But after decades of my own adventures on mountains big and small, I also appreciate what Mallory’s economical reply left out: You learn a lot when climbing peaks. With apologies to my kindergarten teacher, I believe I’ve learned my most important lessons above treeline.
In the mountains, as in life, there’s a fine line between ambitious and foolhardy. If you have no technical alpine experience, Denali should not be your next big objective. But mountain travel inevitably teaches us that we’re capable of more than we think. A partner and I once struck off on a 10-day traverse in the Indian Himalaya that was a stretch for our abilities in terms of elevation, ice, and routefinding. Then a storm rolled in, reducing visibility to nil. And then we ran out of food. We almost turned back twice, but I learned to trust my judgment and we ultimately completed the traverse. Afterward, I thought about the moments when I felt I was in a little over my head, and realized that’s exactly the point.

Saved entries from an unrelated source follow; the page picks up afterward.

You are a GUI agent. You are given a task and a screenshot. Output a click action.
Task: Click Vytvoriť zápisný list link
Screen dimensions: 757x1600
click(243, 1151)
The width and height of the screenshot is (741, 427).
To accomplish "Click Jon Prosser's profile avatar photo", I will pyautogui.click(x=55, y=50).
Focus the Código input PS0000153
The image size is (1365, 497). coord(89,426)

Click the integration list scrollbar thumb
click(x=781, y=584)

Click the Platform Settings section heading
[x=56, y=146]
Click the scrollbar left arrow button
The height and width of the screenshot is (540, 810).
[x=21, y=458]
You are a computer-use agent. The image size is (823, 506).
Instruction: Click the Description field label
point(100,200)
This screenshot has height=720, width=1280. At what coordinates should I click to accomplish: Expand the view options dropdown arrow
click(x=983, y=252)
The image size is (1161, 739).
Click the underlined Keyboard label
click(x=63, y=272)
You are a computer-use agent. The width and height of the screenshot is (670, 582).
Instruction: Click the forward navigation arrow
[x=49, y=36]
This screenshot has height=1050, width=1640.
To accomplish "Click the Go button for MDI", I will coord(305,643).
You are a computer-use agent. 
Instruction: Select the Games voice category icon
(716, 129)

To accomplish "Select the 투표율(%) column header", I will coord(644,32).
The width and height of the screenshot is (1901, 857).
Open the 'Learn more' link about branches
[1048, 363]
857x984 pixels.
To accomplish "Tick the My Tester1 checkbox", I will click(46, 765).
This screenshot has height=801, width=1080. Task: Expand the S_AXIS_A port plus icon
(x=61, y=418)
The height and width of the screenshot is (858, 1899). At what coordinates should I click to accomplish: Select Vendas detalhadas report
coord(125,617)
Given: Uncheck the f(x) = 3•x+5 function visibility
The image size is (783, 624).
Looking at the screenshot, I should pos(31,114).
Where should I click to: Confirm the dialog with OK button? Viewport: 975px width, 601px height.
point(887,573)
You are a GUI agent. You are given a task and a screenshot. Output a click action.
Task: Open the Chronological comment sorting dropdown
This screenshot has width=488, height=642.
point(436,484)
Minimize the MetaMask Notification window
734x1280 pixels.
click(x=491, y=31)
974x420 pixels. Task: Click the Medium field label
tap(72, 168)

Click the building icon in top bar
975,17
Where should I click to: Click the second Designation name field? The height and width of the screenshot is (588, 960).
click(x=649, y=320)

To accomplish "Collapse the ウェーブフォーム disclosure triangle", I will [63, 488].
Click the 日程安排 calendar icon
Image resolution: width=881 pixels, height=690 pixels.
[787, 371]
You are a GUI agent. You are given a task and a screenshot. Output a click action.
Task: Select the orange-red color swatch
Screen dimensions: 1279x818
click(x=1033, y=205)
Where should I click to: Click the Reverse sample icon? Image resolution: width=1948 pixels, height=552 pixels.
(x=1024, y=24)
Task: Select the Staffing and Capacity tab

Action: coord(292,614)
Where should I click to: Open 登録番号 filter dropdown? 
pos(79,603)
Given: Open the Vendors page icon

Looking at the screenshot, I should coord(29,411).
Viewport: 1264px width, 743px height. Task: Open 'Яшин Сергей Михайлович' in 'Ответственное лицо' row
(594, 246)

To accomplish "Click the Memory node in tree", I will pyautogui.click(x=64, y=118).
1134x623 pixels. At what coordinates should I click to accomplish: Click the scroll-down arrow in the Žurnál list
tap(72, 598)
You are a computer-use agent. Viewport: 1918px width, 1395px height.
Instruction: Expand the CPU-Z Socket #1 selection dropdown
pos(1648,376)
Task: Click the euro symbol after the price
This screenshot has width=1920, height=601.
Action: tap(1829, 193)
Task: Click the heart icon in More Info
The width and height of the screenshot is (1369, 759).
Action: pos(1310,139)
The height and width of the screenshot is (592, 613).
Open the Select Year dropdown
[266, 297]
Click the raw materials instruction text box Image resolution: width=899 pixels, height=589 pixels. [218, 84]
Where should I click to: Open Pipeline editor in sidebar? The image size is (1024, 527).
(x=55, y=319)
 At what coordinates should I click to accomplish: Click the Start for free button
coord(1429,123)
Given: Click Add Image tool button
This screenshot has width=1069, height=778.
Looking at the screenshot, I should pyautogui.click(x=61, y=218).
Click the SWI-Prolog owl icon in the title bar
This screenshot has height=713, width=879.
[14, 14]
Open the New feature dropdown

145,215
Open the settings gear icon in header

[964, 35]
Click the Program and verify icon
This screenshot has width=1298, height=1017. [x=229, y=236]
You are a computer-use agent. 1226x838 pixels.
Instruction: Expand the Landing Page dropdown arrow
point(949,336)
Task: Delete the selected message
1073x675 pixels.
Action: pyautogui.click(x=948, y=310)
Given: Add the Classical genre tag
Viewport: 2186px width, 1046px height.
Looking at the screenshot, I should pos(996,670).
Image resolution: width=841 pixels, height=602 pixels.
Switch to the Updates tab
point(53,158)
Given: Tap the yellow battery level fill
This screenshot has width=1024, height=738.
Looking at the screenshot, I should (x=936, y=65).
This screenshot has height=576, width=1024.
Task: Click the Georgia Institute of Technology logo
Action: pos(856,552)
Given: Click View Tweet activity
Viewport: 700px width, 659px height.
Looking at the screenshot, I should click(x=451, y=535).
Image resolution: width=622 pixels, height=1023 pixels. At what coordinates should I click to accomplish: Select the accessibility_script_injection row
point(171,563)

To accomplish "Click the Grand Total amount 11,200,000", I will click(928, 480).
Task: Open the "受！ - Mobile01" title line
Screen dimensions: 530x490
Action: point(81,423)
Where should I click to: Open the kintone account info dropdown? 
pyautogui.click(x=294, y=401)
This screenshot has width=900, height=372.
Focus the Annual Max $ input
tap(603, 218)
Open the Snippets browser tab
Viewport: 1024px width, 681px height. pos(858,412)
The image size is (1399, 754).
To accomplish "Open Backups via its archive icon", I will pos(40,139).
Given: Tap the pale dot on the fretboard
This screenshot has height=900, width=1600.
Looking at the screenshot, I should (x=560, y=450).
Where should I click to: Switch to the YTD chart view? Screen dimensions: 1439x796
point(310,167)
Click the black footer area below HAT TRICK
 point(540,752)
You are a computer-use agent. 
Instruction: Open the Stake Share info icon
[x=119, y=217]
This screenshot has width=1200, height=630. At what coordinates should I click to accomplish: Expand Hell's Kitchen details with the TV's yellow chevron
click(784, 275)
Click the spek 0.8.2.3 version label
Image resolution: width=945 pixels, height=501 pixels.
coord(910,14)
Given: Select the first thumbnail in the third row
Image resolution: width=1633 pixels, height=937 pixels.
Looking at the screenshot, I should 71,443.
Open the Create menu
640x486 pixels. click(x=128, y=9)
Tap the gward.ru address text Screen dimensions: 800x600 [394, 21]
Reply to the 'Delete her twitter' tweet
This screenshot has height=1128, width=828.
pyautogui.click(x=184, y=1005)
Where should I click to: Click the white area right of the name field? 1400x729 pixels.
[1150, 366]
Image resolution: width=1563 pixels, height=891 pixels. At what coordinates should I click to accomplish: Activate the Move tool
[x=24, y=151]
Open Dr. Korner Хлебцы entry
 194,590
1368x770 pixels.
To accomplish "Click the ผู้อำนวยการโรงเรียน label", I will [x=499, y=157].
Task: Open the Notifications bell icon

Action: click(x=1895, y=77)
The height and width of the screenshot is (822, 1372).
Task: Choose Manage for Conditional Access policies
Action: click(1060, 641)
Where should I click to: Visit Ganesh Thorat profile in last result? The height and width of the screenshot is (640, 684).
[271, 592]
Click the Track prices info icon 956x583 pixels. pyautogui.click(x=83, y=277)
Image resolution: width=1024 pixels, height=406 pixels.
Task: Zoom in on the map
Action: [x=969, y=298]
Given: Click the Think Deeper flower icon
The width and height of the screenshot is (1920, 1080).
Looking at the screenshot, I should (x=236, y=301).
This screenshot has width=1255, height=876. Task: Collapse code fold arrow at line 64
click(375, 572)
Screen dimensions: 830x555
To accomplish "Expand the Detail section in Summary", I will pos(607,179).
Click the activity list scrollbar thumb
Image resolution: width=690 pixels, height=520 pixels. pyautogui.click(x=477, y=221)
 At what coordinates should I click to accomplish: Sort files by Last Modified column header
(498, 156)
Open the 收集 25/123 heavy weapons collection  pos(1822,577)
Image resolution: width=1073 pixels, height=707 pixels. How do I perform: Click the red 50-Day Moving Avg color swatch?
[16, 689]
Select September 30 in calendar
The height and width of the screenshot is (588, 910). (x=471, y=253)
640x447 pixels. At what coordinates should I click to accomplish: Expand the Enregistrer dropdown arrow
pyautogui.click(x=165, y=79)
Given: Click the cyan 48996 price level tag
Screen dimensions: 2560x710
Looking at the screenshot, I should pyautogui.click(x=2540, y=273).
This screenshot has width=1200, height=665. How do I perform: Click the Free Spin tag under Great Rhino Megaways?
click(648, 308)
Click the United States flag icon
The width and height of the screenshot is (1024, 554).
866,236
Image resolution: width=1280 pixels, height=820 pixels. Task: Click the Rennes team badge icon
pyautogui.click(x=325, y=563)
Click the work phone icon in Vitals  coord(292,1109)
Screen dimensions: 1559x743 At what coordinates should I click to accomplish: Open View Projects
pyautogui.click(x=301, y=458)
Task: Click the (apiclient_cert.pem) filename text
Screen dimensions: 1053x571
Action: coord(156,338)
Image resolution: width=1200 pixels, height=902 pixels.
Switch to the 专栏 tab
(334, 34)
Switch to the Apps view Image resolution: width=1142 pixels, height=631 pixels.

Aim high, yes, but don’t get too attached to lofty goals. With work and family obligations, it’s all too easy to head outdoors with limited time and excessive expectations. But nature makes its own rules. One of my best trips in the mountains was a failed attempt on the Grand Teton, when a storm coated the rock with ice and forced my party to turn around before we’d even roped up. We have to adapt to the world around us, not the other way around. One of my kids (14 at the time) joined me on that trip, and I was glad to see he learned that summiting is only one goal, and not the most important one.
OK, this is one you should have learned in kindergarten. But it’s easy to be friendly when you’re sharing crayons. Real character comes out in the mountains. On a recent trip to Mt. Shasta, my team encountered constant 40-mph winds that coated us in frost. During the 12-hour summit push, we shared water, helped each other with balky crampons, and joked about the conditions. (“The ground blizzard is making it hard to see, but at least it’s freezing our water bottles.”) You’ll never forget the friendships forged in difficult conditions.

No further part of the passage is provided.